Après avoir achevé le cours de ses études, il revint dans son pays natal. Il trouva dans sa famille des mœurs bien différentes des siennes, et résolut de la quitter. Il s'enfuit donc de la maison paternelle secrètement et sans ressources, mettant en Dieu sa confiance, et il arriva ainsi à Césarée, Dieu le conduisant, pour ainsi dire, par la main; c'est là que l'attendait la glorieuse couronne du martyre. Nous eûmes le bonheur de vivre avec lui, et d'être témoins de ses constants efforts pour s'avancer de plus en plus dans la divine sagesse, et pour imiter les vertus du saint martyr Pamphile, son maître. C'est ainsi qu'il se préparait à ce martyre héroïque qui frappa de stupeur tous ceux qui en furent témoins, et dont on ne pourra entendre le récit sans admirer la constance sublime de ce jeune homme, sa sagesse étonnante dans ses réponses au juge, et par-dessus tout l'ardeur de sa foi et la force de son amour.
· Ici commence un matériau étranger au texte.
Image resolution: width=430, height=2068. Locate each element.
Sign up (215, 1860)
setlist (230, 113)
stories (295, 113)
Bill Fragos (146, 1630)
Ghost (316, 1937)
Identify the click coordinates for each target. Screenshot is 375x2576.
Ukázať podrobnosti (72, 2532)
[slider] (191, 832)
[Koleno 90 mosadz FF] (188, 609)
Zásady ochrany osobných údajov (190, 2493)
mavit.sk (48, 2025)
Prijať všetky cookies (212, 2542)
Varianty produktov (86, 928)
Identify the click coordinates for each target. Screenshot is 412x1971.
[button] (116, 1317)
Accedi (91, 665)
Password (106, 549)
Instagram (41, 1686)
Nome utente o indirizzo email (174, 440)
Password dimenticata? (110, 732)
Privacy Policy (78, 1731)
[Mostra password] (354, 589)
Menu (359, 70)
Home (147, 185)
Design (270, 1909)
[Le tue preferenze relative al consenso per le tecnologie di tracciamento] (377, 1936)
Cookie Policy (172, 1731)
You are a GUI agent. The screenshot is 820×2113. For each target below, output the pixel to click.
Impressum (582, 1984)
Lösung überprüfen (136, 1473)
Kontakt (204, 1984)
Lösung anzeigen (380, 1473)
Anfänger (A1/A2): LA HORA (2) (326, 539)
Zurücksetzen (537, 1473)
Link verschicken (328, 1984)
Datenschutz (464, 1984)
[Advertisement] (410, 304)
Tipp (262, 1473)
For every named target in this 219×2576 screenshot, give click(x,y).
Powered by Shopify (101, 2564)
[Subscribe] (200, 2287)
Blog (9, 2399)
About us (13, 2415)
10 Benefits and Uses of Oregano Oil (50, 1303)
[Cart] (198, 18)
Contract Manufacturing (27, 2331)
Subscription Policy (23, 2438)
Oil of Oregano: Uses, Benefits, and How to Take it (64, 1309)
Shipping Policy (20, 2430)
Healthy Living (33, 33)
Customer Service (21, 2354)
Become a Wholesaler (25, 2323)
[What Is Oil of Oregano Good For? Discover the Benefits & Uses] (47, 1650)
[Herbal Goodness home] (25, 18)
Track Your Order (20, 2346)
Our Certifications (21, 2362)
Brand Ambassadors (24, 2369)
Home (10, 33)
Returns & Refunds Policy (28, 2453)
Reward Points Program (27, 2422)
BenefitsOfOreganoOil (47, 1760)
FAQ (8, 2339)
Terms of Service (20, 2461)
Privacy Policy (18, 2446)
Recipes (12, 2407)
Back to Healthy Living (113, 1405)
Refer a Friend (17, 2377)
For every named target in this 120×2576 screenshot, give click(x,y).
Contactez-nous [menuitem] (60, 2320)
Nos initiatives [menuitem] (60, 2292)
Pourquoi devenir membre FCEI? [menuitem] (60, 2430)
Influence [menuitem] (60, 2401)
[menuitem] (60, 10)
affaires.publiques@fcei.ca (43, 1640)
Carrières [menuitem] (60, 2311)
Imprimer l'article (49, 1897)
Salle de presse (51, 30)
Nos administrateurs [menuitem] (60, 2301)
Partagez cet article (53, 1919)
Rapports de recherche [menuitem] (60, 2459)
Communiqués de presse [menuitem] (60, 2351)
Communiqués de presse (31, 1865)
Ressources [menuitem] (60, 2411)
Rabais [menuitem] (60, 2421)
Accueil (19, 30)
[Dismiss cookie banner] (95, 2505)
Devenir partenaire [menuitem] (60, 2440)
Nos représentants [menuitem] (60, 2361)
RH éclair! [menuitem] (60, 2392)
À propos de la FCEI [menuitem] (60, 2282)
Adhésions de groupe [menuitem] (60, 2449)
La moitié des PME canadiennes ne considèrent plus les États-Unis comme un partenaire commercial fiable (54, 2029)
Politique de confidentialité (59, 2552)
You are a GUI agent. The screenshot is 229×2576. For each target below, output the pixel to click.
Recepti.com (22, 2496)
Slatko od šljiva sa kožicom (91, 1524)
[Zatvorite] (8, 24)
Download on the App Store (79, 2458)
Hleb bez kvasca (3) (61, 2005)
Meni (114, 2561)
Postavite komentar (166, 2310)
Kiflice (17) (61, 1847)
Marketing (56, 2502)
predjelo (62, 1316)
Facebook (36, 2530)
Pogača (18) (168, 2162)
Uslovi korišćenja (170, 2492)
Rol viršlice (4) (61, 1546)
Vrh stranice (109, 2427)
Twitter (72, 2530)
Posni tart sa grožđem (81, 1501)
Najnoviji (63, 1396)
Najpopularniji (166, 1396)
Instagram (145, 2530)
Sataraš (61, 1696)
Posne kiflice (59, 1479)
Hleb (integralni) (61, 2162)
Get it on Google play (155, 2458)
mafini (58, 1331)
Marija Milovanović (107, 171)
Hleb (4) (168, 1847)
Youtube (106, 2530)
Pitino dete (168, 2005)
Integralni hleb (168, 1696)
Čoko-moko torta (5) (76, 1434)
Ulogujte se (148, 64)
La persécution sévissait déjà depuis trois ans, quand arrivèrent à Césarée des lettres de l'impie Maximin, enjoignant aux magistrats d'amener tous les habitants aux autels des dieux pour sacrifier. Aussitôt les crieurs publics proclamèrent par toute la ville les ordres de l'empereur; des chiliarques et des centurions allèrent par les rues et par les maisons, ordonnant à chacun nommément de se présenter aux temples. L'effroi fut universel parmi les chrétiens. Alors Appien, glorieux martyr de la vérité, sans communiquer ses desseins à personne, pas même à nous qui habitions sous le même toit, s'en va trouver le préfet Urbain, au milieu même d'un sacrifice. Il traverse courageusement les rangs des soldats qui formaient sa garde, pénètre jusqu'à lui, et, le prenant par la main, l'entraîne et lui fait interrompre son honteux sacrifice. Alors, avec le calme et la dignité qui convenaient à un vengeur de la gloire divine, il lui parle de l'absurdité de ses croyances, et lui démontre combien il est indigne d'un homme raisonnable de refuser son culte au Dieu unique et véritable, et de sacrifier à de vaines idoles, à des démons.
Telle fut l'action courageuse que la grâce puissance de Jésus Christ notre Sauveur inspira à Appien, afin de confondre l'impiété d'un persécuteur par l'héroïsme d'un jeune homme, et de faire connaître au monde entier que les disciples de Jésus, loin de craindre les supplices et la mort même, ont le cœur assez haut et l'âme assez grande pour oser, à la face même des tyrans, confondre l'erreur et proclamer la divinité de Jésus-Christ, sauveur des hommes.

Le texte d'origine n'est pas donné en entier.